The facts about mental illness are now common knowledge and irrefutable as well. One in five Americans **38experience some detectable measure of mental illness in a given year; one in 25 American adults experience a serious mental illness in a given year; and one in five American youths ages 13 to 18 experience a severe mental illness.4 These numbers illustrate the fact that children with severe mental illness mature, and become law abiding adults. The largest share of adults with mental illness live without any limitations in their activities of daily living. Only a small fraction of severely mentally ill youths become severely mentally ill adults. The principles that the Court relied on in Miller cannot allow a conclusion that it is acceptable to imprison for the entirety of their lives any of these youth offenders whose mental illness will likely result in treatable conditions in adulthood without some manifestation of irreparable corruption. In doing so, we buy in to the narrative that the problem is mental illness.
The Court in Miller noted that, given all it said in Roper and Graham , imposition of the harshest penalty possible for a child, life without the possibility of release, will rarely be constitutional because of the great difficulty of determining that a child's crimes reflect irreparable corruption. Miller , 567 U.S. at 479, 132 S.Ct. 2455. That holds true in this case. A conclusion that petitioner's crimes reflect irreparable corruption requires a determination that the danger that petitioner poses to the community will not end or change and cannot be forecast to end or change such that the state is justified in incapacitating him and the threat he poses until his death. Petitioner's crimes reflect a danger that can be reduced and changed-it is neither a certainty nor a constant that the danger petitioner posed at sentencing will not end.
Petitioner's crimes were absolutely horrific. Those crimes were committed by a child with a treatable mental disorder. They do not show irreparable corruption. Both his age and his mental disorder reduce his moral culpability.
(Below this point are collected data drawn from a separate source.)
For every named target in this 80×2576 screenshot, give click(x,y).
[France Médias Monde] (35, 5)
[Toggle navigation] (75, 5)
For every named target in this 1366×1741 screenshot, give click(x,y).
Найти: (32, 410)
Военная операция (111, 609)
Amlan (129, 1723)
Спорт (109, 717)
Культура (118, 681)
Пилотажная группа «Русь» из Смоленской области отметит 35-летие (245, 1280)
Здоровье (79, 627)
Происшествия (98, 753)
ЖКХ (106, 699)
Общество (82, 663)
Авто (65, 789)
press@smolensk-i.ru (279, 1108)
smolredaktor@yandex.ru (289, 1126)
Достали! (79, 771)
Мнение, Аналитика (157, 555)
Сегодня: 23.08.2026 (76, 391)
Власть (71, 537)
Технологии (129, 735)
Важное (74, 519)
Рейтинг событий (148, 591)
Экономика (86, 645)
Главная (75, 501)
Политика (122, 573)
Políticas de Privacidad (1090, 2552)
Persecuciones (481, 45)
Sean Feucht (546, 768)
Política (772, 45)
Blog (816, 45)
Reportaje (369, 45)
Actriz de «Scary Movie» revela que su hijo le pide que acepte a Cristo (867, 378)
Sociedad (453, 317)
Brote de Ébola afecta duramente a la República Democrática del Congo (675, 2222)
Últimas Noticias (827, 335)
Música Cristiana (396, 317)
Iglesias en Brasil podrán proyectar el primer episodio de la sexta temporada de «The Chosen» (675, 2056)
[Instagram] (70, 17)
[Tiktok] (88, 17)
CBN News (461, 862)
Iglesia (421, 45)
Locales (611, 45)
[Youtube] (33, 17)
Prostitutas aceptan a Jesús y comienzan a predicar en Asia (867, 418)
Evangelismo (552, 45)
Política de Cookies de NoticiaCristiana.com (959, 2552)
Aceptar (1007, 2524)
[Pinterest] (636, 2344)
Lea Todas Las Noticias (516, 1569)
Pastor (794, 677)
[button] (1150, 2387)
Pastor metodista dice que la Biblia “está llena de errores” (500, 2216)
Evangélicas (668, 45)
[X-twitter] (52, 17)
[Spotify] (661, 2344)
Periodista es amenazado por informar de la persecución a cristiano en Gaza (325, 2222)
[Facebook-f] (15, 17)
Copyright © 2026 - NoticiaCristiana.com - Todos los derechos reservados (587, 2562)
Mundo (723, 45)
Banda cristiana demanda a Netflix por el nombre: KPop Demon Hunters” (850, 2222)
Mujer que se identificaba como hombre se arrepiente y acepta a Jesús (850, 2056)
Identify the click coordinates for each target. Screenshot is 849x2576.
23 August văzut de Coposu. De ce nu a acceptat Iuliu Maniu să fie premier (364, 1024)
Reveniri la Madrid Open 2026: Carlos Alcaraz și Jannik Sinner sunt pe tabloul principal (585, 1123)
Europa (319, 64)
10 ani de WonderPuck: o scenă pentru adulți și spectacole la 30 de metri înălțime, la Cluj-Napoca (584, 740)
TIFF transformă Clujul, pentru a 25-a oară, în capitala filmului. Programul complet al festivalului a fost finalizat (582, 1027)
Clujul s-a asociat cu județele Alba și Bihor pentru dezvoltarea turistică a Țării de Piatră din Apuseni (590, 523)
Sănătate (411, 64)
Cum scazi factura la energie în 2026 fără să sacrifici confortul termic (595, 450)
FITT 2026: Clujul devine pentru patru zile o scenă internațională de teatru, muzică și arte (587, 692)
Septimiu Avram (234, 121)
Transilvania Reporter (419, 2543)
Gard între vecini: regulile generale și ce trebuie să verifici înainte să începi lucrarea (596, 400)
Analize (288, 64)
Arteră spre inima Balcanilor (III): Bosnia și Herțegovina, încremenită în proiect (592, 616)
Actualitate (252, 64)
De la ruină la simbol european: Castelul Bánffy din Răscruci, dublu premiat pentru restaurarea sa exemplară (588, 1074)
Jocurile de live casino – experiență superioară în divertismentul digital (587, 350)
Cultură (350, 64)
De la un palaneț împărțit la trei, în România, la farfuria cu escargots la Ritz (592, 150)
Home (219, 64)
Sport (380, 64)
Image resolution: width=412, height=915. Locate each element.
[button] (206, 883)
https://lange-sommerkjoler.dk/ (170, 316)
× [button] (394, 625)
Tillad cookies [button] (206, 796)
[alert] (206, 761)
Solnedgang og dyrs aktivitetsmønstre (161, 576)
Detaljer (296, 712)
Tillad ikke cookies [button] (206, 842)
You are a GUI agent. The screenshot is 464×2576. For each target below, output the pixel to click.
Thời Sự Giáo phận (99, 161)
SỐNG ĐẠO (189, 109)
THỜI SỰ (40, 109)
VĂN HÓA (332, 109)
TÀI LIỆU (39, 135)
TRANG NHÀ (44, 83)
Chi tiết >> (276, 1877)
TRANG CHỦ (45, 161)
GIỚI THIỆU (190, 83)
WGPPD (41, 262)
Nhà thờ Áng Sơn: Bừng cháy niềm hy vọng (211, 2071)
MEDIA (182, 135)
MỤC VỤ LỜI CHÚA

And both his age and the fact that his mental disorder is treatable weigh against both an explicitly retributive *422**39sentence and a sentence aimed at incapacitating him for the rest of his life.
In sum, because I believe that petitioner's crimes are the horrible acts of a juvenile offender whose crimes reflect an unfortunate yet transient immaturity, and because I believe that he is not the rare juvenile offender whose crimes reflect irreparable corruption, I would hold that petitioner's nearly 112-year sentence of incarceration is unconstitutional.
I respectfully dissent.

I acknowledge the majority's reference to previous episodes of violence in petitioner's medical history.

Jonathan M. Metzl & Kenneth T. MacLeish, Mental Illness, Mass Shootings, and the Politics of American Firearms , 105 Am. J. Public Health 240 (2015).

J. Michael Bostwick, A Good Idea Shot Down: Taking Guns Away from the Mentally Ill Won't Eliminate Mass Shootings , 88 Mayo Clin. Proc. 1191 (2013).